= Cuphocarpus =

Genus of flowering plants

Cuphocarpus is an obsolete genus of flowering plants in the family Araliaceae. Mabberley (2008) treated it as a synonym of Polyscias, but other authors still recognized it at that time. In 2010, in a phylogenetic analysis of DNA sequences, it was shown that Cuphocarpus was biphyletic and embedded in the large genus Polyscias. In an accompanying paper, Polyscias was divided into 11 subgenera, with seven species left incertae sedis.

Since Cuphocarpus is no longer an accepted genus, its species will be referred to herein by their names in Polyscias. Polyscias aculeata is the type species for Cuphocarpus. It is now the sole species in Polyscias subgenus Cuphocarpus. Four other species, formerly in Cuphocarpus, are now in Polyscias subgenus Maralia. All species that have ever been placed in Cuphocarpus are endemic to Madagascar.

Polyscias inermis has been recognized by some authors, but others have regarded it as conspecific with Polyscias aculeata. Polyscias aculeata (sensu lato) is indigenous to the coastal forest of eastern Madagascar. Polyscias briquetiana, Polyscias humbertiana, Polyscias leandriana, and Polyscias compacta (= Cuphocarpus commersonii) are montane species of the Madagascan interior. They were transferred from Cuphocarpus to Polyscias subgenus Maralia in 2010.

Recognizing six species, Frodin and Govaerts (2003) described Cuphocarpus as "shrubs or trees, closely related to Polyscias, but fruits 1-seeded; these latter are moreover surmounted by the persistent calyptroid corolla". René Viguier thought that they were sometimes parthenocarpous.

== History ==
The genus Cuphocarpus was erected by Decaisne and Planchon in 1854. Quattrocchi writes that the name is "from the Greek kyphos "bent, curved, humped" and carpos "fruit"".

Decaisne and Planchon named only one species, Cuphocarpus aculeatus (now Polyscias aculeata). Cuphocarpus inermis (now Polyscias inermis) was added by John Gilbert Baker in 1884. Hermann Harms put both of these in Polyscias in 1898, but his treatment was not followed by others.

In 1966, Luciano Bernardi described four new species in Cuphocarpus. When these were transferred to Polyscias in 2010, Cuphocarpus commersonii was renamed as Polyscias compacta, because the name Polyscias commersonii already existed. The latter is a synonym for Polyscias paniculata, a Madagascan endemic in Polyscias subgenus Grotefendia. The four species described by Bernardi are now in Polyscias subgenus Maralia.

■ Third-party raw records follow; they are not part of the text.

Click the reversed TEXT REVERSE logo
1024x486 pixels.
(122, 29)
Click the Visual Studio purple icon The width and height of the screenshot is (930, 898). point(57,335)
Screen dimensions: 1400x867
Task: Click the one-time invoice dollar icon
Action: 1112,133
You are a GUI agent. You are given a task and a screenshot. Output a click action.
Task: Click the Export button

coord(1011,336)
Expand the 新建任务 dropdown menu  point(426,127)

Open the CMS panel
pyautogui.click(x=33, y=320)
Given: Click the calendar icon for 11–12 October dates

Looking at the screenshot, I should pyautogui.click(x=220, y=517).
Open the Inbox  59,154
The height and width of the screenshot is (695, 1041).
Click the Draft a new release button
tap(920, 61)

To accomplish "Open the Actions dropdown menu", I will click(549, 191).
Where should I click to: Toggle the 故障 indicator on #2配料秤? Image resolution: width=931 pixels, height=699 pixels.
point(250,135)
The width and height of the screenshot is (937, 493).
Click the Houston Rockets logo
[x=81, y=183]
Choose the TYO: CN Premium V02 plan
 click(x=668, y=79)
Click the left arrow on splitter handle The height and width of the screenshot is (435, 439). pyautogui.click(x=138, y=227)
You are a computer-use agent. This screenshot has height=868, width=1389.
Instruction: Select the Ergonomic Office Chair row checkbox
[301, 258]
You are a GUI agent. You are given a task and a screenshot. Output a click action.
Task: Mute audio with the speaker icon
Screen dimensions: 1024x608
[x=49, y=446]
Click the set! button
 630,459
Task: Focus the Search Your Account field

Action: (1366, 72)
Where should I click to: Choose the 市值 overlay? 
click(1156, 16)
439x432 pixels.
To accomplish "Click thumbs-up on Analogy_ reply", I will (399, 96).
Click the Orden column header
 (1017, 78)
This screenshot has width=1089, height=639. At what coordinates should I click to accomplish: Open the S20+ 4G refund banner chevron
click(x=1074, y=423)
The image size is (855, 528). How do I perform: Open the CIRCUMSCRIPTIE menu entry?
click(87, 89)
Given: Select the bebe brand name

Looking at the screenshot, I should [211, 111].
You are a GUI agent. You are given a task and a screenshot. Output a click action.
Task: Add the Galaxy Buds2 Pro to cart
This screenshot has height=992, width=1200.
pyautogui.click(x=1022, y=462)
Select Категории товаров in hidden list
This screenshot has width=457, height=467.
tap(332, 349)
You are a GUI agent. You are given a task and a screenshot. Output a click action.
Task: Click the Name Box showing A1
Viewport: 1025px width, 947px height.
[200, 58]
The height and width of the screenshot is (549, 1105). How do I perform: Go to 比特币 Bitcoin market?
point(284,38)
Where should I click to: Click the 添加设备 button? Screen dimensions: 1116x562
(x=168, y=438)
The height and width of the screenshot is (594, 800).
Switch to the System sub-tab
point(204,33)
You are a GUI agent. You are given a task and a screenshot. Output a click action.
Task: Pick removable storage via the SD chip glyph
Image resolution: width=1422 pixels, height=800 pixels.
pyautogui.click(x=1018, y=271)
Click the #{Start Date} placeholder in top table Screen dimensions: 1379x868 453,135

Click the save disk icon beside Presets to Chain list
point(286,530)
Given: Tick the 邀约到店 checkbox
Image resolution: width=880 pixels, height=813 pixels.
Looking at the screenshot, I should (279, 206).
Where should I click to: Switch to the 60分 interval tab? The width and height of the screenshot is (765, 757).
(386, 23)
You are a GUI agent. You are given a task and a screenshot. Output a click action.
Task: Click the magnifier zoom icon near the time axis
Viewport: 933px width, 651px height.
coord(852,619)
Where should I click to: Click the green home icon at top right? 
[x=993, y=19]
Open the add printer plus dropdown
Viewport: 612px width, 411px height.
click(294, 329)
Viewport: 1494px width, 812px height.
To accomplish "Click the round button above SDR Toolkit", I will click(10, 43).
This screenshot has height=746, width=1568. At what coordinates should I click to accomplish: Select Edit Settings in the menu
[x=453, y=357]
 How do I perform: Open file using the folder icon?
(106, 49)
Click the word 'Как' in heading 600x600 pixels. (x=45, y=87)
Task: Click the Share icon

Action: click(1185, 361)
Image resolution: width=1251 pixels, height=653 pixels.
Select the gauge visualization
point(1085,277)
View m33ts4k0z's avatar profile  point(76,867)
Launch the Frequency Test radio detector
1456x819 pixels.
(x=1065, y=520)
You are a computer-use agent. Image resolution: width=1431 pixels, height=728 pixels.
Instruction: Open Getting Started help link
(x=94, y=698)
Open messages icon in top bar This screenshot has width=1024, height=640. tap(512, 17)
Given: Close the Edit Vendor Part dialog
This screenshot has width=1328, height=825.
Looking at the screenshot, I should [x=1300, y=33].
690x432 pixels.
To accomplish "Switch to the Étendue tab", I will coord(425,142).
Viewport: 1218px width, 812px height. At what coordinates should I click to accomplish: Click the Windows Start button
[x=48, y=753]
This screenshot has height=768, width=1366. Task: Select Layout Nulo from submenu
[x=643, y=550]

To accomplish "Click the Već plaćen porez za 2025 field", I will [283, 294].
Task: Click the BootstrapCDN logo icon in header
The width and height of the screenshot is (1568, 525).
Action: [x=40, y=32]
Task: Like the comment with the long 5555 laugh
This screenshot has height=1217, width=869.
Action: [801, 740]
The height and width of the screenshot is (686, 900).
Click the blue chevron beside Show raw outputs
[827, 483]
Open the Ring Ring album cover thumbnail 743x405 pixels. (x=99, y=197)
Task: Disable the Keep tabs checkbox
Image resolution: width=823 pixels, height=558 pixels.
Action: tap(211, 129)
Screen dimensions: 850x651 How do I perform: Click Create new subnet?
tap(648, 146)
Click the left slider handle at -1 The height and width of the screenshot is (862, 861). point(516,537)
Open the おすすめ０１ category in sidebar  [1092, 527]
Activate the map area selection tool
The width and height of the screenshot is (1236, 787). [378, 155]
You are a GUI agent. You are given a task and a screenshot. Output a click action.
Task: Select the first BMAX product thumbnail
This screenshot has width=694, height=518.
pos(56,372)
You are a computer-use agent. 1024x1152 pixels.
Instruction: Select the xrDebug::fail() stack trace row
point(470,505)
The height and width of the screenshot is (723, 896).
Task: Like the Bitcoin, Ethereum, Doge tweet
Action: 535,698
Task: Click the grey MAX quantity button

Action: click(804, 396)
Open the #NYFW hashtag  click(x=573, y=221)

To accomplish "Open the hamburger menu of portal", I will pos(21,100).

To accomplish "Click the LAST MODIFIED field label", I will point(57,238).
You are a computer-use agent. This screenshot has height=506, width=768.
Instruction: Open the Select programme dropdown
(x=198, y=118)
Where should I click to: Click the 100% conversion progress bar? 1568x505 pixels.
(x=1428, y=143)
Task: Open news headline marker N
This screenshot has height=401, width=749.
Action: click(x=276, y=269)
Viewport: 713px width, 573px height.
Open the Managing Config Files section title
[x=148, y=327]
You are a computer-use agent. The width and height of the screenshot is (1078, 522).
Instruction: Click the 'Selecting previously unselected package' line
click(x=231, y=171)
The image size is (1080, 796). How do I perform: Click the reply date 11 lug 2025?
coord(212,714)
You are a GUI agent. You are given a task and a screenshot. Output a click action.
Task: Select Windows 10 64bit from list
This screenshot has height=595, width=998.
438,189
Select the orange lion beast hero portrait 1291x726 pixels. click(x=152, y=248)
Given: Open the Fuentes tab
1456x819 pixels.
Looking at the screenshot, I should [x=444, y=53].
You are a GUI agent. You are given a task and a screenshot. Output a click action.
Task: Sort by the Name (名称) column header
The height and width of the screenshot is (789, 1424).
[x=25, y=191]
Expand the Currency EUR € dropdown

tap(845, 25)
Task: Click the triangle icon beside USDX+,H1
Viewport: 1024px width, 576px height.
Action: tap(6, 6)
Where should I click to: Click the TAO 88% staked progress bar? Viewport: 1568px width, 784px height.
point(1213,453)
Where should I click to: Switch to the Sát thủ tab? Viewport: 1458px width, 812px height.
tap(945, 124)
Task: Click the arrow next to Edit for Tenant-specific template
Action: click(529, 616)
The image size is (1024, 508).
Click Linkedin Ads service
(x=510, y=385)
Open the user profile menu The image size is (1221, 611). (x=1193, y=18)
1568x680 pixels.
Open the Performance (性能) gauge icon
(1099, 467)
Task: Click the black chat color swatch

In 2003, Frodin and Govaerts stated that Cuphocarpus "is seen as biphyletic". It was confirmed to be so in 2010 in a molecular phylogenetic study of nuclear and chloroplast DNA. Polyscias aculeata (including Polyscias inermis) was resolved as sister to Polyscias subgenus Sciadopanax, which consists of 13 species from Africa, Madagascar, and nearby islands. Polyscias aculeata was placed in its own subgenus, Polyscias subgenus Cuphocarpus. The four species described by Bernardi are now in Polyscias subgenus Maralia. This is the largest subgenus of Polyscias and will contain about 115 species, when all of the undescribed species are published. Nearly all of them are restricted to Madagascar.